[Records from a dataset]
※

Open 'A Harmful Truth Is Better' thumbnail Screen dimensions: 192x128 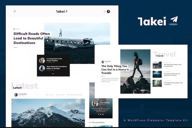click(x=157, y=83)
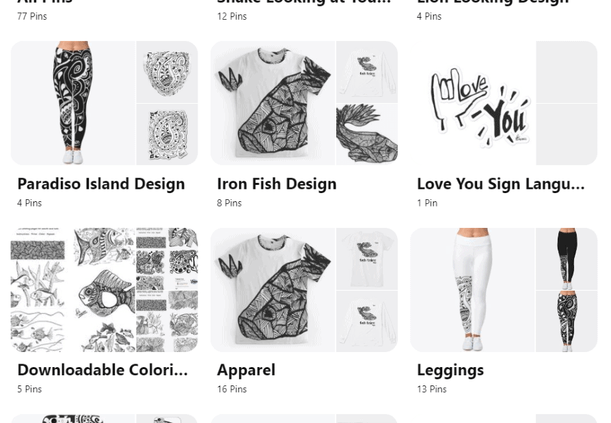Click the black leggings small thumbnail in Leggings board

pyautogui.click(x=567, y=259)
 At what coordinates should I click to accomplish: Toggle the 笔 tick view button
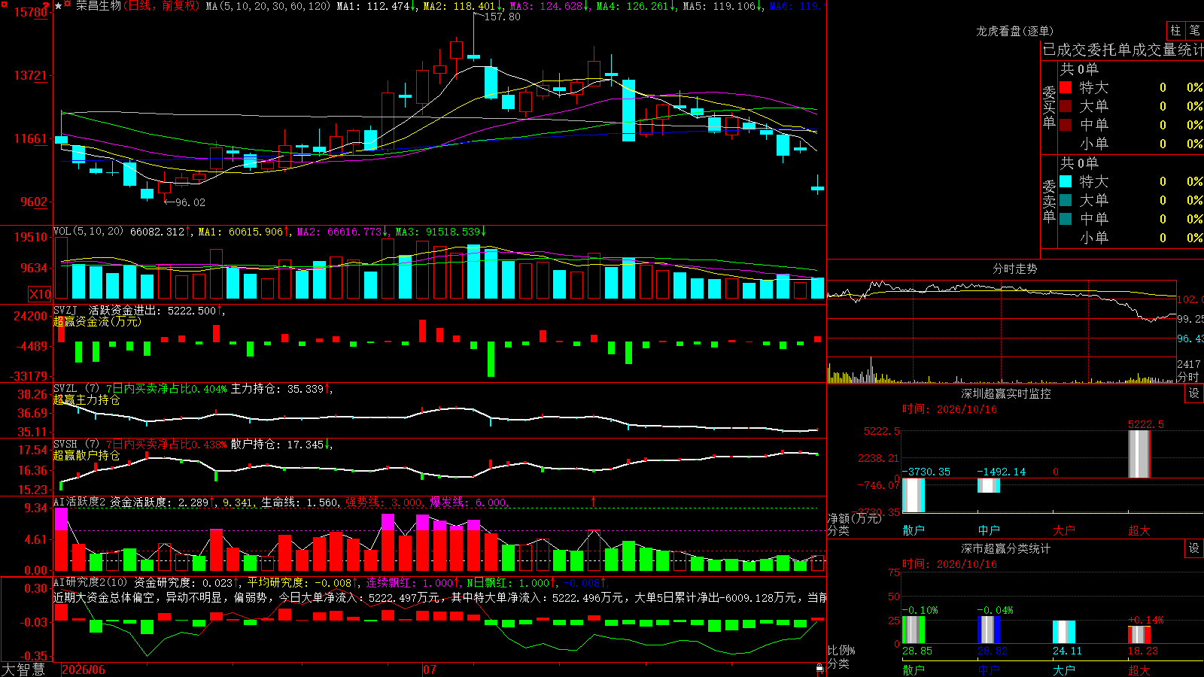pos(1194,31)
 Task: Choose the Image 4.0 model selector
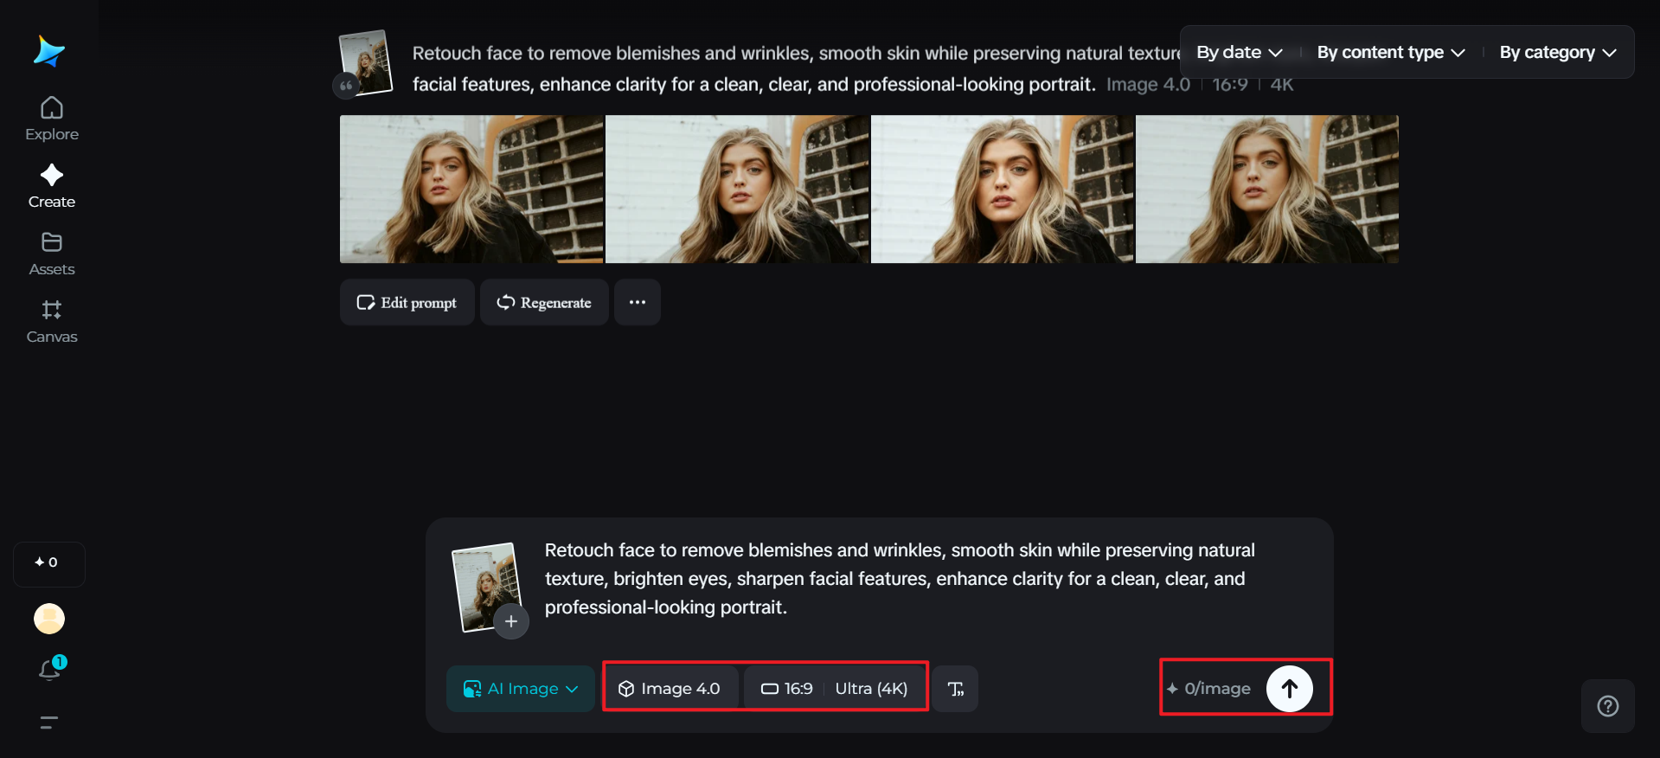pyautogui.click(x=670, y=689)
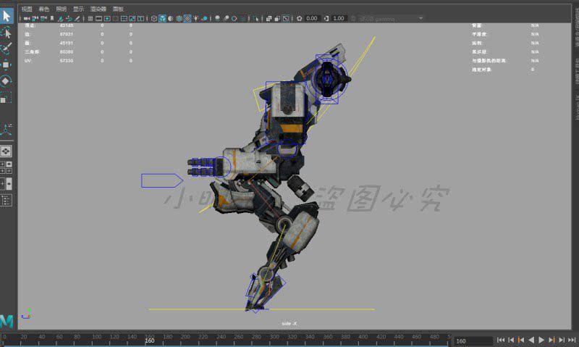Open the 视图 (View) panel menu
The width and height of the screenshot is (579, 347).
[x=27, y=9]
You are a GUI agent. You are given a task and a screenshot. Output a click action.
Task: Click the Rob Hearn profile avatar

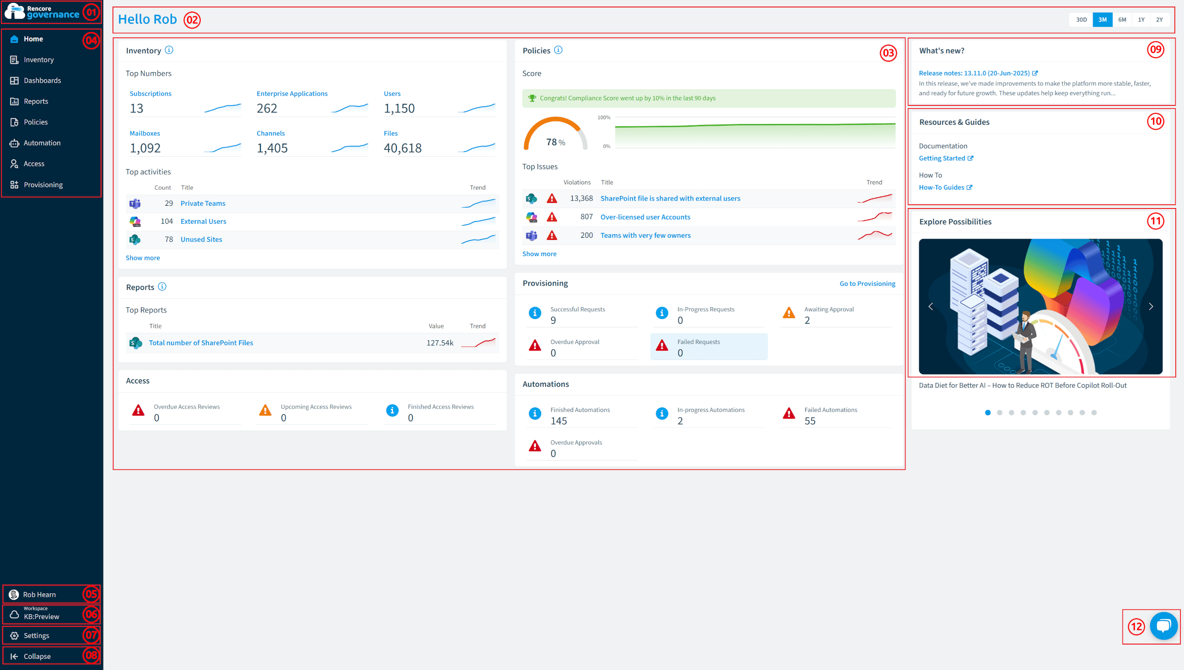tap(14, 594)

※

Task instructions: Word-for-word restatement: every line from the one with "Task: Choose the Image 4.0 model selector" through the final line of the data, both ends included, pictures excluded.

Your solution:
 Task: Choose the Image 4.0 model selector
pyautogui.click(x=670, y=689)
Open the 视图 (View) panel menu
The width and height of the screenshot is (579, 347).
[x=27, y=9]
You are a GUI agent. You are given a task and a screenshot. Output a click action.
Task: Click the Rob Hearn profile avatar

tap(14, 594)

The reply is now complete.